De igual forma, a definição proposta não condiciona a existência de um Welfare State a um determinado “tempo” ou conjuntura económica. Na realidade, os grandes avanços do Welfare State foram dados em condições particularmente adversas. Com efeito, em plena recessão económica mundial era aprovado nos EUA o Social Security Act (1935), enquanto em França os trabalhadores tiveram direito a férias pagas (1936).
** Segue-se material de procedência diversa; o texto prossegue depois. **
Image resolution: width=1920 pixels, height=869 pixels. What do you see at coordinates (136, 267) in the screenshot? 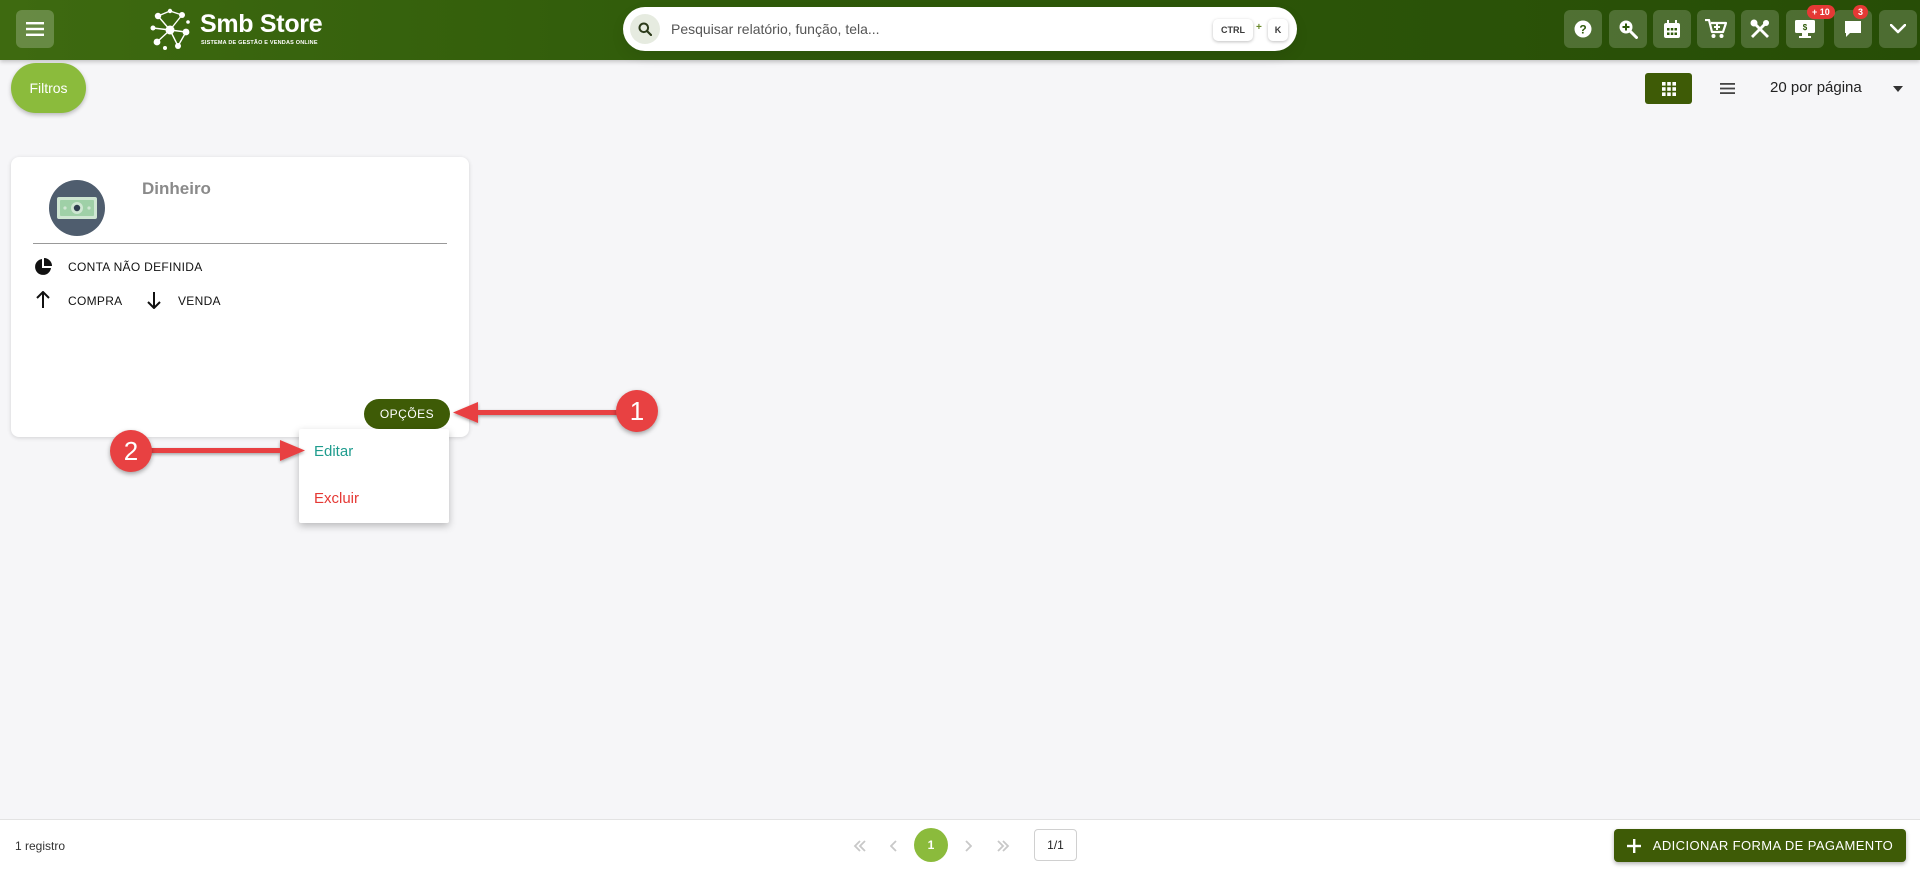
I see `account-label: CONTA NÃO DEFINIDA` at bounding box center [136, 267].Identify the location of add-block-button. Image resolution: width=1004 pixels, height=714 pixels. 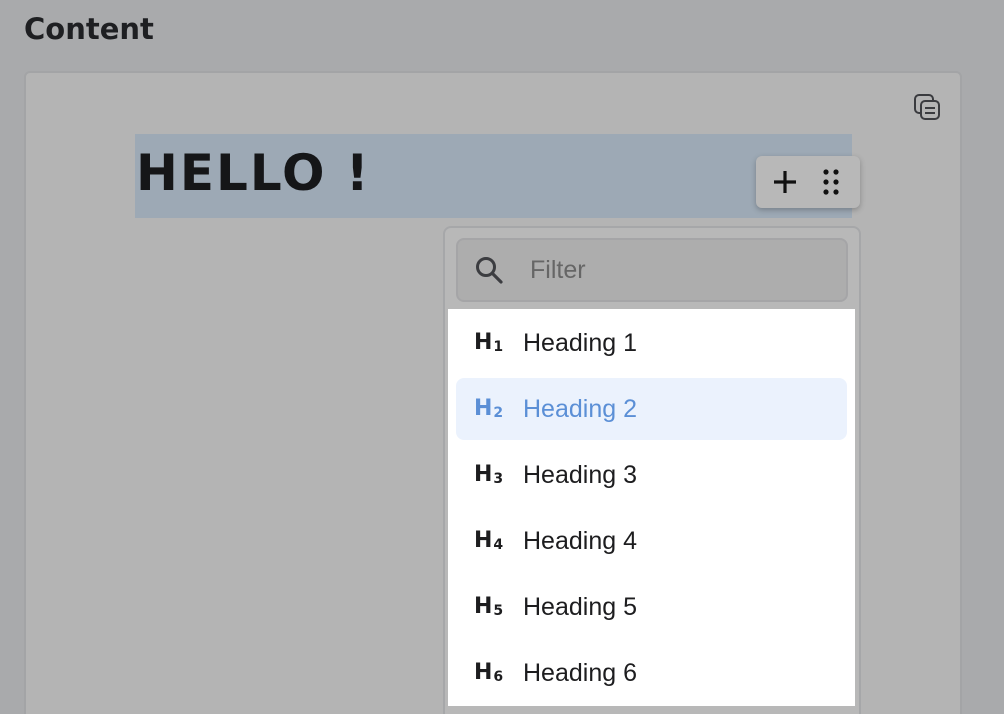
(785, 182).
Com este pano de fundo, a atual crise não pode ser motivo para a inação, devendo, ao invés, ser entendida como uma oportunidade para: a) dar uma resposta aos novos riscos sociais; b) cobrir adequadamente os riscos sociais tradicionais; e c) garantir que essa proteção é assegurada num quadro de sustentabilidade intertemporal do sistema de segurança social.
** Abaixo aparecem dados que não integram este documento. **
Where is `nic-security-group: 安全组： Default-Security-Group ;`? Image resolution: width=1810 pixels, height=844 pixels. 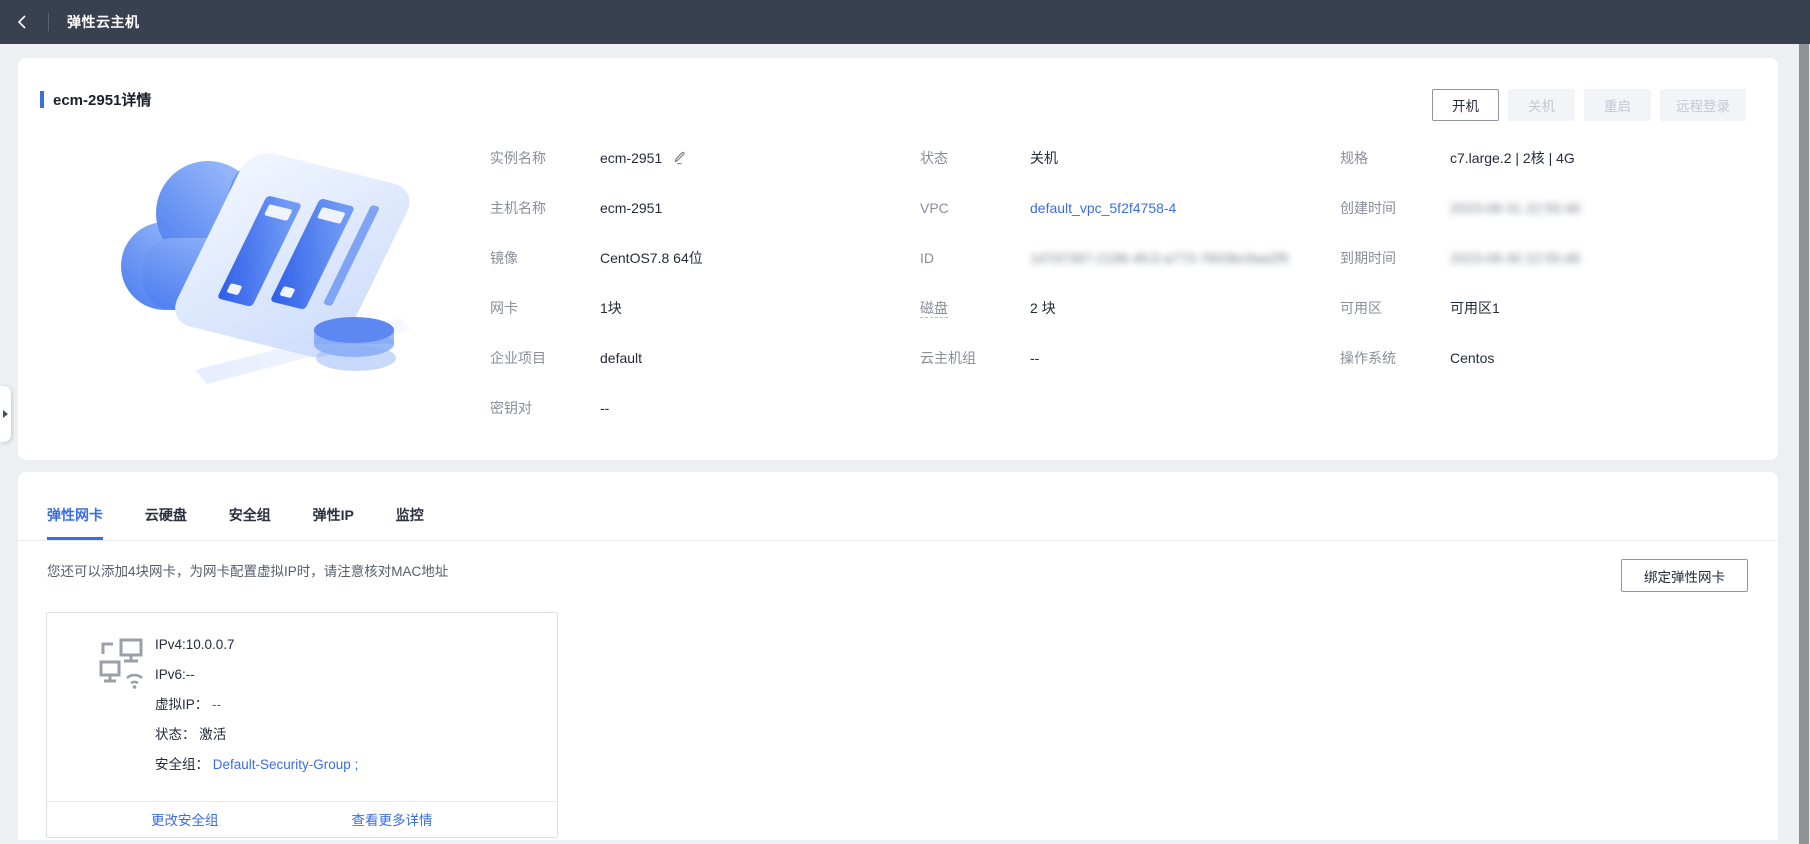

Por fim, a definição proposta por Briggs não limita nem condiciona a natureza dos agentes financiadores ou produtores desse Welfare State. A este propósito, recorde-se que, de acordo com a Lei de Bases da Segurança Social (Lei n.º 4/2007, de 16 de janeiro), a prossecução dos objetivos da Segurança Social deve ser tarefa não apenas do Estado mas também, e preferencialmente, “das pessoas, famílias e de outras instituições não públicas” – princípio da subsidiariedade (art.º 11.º) –, respeitando, claro está, o princípio da complementaridade (art.º 15.º), ou seja, promovendo a “articulação das várias formas de proteção social públicas, sociais, cooperativas, mutualistas e privadas com o objetivo de melhorar a cobertura das situações abrangidas e promover a partilha das responsabilidades nos diferentes patamares da proteção social”, num quadro de “autonomia das instituições, tendo em vista uma maior aproximação às populações” – princípio da descentralização (art.º 17.º).

Neste contexto, saliente-se a necessária articulação no âmbito da proteção na velhice, conforme referido na Lei de Bases da Segurança Social (LBSS), entre o Sistema de Proteção Social de Cidadania, o Sistema Previdencial e o Sistema Complementar, ainda que, do ponto de vista prático, a importância deste último seja muito reduzida quando comparada com o que acontece em outros países europeus.

PÚBLICO -
Aumentar

Com efeito, se as despesas em Portugal com pensões no âmbito de sistemas privados representam cerca de 2% do total das pensões pagas, este valor deverá cair para cerca de 1,5% em 2060. Ao invés, em países como a Dinamarca ou Suécia estes valores subirão de, respetivamente, 30,8% e 21,7% para 44,7% e 34,2%.

É neste quadro evolutivo que as Instituições da Economia Social, no qual se inclui o Montepio Geral Associação Mutualista (que celebrou no dia 4 de outubro o 180.º aniversário), podem – e devem – assumir um papel relevante na construção de um Welfare State sustentável e eficiente, capaz de responder às efetivas necessidades de uma sociedade em mudança acelerada.

Contudo, e para que tal possa acontecer, é condição necessária que essas Instituições sejam governadas com Competência, Verdade e Transparência. Se tal não se verificar, não só o Welfare State fica mais fragilizado como também se tornará inevitável o declínio da Economia Social, em geral, e do Mutualismo, em particular.